Output the lines from the one containing "Click the white" through the one containing "Open the 2024 year dropdown in", inclusive, as a JSON list of strings with one string per line and blank lines omitted.

------------------------------

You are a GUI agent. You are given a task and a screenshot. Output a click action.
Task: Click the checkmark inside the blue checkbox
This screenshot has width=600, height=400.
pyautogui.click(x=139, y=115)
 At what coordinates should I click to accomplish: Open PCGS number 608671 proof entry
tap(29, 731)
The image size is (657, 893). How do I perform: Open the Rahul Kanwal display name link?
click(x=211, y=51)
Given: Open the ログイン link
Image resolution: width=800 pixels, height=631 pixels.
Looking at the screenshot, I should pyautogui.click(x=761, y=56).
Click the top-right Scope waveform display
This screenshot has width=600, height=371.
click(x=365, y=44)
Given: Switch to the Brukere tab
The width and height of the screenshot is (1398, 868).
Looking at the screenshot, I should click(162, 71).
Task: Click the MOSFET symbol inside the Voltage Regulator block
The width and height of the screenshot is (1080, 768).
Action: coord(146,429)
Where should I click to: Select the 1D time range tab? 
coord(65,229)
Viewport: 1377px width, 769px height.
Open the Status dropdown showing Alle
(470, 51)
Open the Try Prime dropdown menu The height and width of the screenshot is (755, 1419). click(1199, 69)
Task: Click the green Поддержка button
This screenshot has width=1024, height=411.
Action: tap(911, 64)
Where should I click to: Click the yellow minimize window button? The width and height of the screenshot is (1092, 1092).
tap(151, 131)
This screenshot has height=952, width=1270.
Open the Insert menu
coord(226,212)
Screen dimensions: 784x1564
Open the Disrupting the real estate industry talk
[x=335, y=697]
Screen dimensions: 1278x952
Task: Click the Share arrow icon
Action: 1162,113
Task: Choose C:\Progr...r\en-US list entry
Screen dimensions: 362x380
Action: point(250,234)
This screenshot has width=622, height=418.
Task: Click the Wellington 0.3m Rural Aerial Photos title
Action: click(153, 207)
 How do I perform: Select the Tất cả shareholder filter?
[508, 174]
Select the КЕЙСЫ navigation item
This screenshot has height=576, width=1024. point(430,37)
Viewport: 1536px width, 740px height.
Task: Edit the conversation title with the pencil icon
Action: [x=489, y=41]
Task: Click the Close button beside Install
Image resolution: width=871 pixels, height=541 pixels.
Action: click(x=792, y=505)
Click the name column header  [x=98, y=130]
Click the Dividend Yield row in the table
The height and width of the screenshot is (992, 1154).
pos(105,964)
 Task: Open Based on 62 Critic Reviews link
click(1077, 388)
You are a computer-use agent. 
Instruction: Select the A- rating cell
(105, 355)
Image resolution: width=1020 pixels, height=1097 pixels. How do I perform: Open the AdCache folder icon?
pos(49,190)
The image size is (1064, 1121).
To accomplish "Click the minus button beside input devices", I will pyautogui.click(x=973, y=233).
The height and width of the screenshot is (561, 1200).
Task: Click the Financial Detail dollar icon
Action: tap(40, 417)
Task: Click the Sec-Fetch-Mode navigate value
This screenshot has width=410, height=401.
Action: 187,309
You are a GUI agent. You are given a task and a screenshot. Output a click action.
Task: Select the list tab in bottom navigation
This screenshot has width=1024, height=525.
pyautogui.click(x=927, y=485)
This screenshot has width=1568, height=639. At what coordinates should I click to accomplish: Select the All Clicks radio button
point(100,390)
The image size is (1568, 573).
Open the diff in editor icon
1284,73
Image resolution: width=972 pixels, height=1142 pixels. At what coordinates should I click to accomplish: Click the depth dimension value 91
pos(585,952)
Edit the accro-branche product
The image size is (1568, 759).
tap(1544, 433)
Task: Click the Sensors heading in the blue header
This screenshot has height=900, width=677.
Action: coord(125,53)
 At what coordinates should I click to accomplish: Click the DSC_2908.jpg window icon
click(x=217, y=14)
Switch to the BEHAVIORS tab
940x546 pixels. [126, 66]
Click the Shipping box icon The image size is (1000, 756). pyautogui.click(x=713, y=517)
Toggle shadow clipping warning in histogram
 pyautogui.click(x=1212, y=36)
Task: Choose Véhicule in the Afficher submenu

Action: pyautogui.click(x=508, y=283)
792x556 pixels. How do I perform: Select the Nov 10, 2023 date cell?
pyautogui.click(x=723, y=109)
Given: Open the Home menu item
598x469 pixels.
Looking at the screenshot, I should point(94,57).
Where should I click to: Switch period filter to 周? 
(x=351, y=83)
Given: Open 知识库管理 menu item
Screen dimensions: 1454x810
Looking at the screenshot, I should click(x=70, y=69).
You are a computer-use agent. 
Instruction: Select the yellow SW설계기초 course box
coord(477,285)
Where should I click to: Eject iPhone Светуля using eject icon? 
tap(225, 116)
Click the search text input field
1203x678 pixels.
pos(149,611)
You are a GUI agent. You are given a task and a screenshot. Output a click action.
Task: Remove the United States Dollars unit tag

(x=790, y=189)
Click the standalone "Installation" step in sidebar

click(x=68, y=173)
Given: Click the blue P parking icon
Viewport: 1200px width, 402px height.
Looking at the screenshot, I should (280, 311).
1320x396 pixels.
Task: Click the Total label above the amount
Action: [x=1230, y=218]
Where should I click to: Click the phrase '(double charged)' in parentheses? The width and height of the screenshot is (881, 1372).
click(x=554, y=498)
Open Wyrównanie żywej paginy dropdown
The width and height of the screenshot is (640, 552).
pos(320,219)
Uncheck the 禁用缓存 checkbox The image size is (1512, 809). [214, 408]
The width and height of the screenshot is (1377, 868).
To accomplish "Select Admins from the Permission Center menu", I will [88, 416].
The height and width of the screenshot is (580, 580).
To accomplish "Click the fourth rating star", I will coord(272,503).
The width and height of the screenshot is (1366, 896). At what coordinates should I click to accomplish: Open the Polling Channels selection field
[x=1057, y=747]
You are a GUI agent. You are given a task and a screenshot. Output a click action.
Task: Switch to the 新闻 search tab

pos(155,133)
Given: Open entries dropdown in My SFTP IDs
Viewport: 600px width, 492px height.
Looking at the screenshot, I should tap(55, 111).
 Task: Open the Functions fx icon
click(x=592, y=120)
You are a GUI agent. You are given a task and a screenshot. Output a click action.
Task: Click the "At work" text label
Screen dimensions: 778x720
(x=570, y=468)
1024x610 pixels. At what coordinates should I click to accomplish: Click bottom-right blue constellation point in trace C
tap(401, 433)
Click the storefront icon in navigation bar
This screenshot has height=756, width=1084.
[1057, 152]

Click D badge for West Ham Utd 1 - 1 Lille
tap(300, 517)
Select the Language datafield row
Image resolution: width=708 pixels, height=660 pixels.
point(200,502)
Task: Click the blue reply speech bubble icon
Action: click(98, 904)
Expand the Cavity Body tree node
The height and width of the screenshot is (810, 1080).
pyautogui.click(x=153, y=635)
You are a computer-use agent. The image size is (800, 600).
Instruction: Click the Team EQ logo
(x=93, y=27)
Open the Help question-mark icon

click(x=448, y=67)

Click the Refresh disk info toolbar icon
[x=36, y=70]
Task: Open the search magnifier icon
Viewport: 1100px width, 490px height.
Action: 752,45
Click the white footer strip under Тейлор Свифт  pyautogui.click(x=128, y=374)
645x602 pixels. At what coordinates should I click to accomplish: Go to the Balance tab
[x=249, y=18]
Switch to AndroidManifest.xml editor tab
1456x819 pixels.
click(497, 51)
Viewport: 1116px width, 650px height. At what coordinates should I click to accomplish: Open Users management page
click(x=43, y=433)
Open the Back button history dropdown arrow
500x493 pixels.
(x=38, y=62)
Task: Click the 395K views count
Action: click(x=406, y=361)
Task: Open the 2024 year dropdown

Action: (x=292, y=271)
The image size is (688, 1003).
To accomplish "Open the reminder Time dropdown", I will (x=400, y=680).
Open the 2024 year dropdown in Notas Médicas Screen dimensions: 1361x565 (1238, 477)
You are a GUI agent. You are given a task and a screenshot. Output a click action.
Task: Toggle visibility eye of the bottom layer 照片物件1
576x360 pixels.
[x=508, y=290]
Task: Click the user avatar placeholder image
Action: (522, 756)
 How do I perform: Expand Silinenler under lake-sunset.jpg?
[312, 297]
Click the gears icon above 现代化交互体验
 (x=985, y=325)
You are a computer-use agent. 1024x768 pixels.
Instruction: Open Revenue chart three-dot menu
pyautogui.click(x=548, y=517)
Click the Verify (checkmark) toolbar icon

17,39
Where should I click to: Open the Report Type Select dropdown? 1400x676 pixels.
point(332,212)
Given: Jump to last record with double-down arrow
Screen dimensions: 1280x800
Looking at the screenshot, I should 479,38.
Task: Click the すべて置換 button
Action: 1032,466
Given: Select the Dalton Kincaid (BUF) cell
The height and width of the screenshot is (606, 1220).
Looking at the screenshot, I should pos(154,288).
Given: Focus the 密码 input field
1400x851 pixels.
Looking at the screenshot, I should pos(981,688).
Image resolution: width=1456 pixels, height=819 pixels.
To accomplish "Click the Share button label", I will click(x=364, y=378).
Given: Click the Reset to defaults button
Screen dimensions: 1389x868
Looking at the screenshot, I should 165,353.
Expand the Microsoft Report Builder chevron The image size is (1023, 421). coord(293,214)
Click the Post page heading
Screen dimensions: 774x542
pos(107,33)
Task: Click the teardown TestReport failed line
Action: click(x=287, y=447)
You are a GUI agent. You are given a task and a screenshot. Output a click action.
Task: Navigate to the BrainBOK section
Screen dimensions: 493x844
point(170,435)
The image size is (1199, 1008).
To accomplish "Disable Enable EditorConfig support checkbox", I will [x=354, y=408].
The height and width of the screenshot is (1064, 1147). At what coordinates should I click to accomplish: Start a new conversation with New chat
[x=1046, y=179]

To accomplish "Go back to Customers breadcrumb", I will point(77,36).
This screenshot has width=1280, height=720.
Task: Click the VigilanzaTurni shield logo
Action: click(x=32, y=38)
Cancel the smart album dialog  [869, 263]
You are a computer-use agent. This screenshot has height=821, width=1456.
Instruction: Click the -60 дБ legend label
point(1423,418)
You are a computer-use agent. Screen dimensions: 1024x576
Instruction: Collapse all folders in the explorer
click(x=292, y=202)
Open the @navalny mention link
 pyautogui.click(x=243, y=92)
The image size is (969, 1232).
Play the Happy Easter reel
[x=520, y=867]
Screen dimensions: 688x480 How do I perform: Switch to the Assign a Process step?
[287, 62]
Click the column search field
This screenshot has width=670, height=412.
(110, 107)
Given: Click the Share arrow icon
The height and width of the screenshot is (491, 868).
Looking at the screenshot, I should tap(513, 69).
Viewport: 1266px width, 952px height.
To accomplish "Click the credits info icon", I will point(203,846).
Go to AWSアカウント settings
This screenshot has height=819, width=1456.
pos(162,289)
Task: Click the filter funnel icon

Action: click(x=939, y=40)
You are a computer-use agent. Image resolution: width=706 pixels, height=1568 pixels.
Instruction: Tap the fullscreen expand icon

------------------------------

→ Exercise solution
[
  "Click the white footer strip under Тейлор Свифт  pyautogui.click(x=128, y=374)",
  "645x602 pixels. At what coordinates should I click to accomplish: Go to the Balance tab",
  "[x=249, y=18]",
  "Switch to AndroidManifest.xml editor tab",
  "1456x819 pixels.",
  "click(497, 51)",
  "Viewport: 1116px width, 650px height. At what coordinates should I click to accomplish: Open Users management page",
  "click(x=43, y=433)",
  "Open the Back button history dropdown arrow",
  "500x493 pixels.",
  "(x=38, y=62)",
  "Task: Click the 395K views count",
  "Action: click(x=406, y=361)",
  "Task: Open the 2024 year dropdown",
  "Action: (x=292, y=271)",
  "The image size is (688, 1003).",
  "To accomplish \"Open the reminder Time dropdown\", I will (x=400, y=680).",
  "Open the 2024 year dropdown in Notas Médicas Screen dimensions: 1361x565 (1238, 477)"
]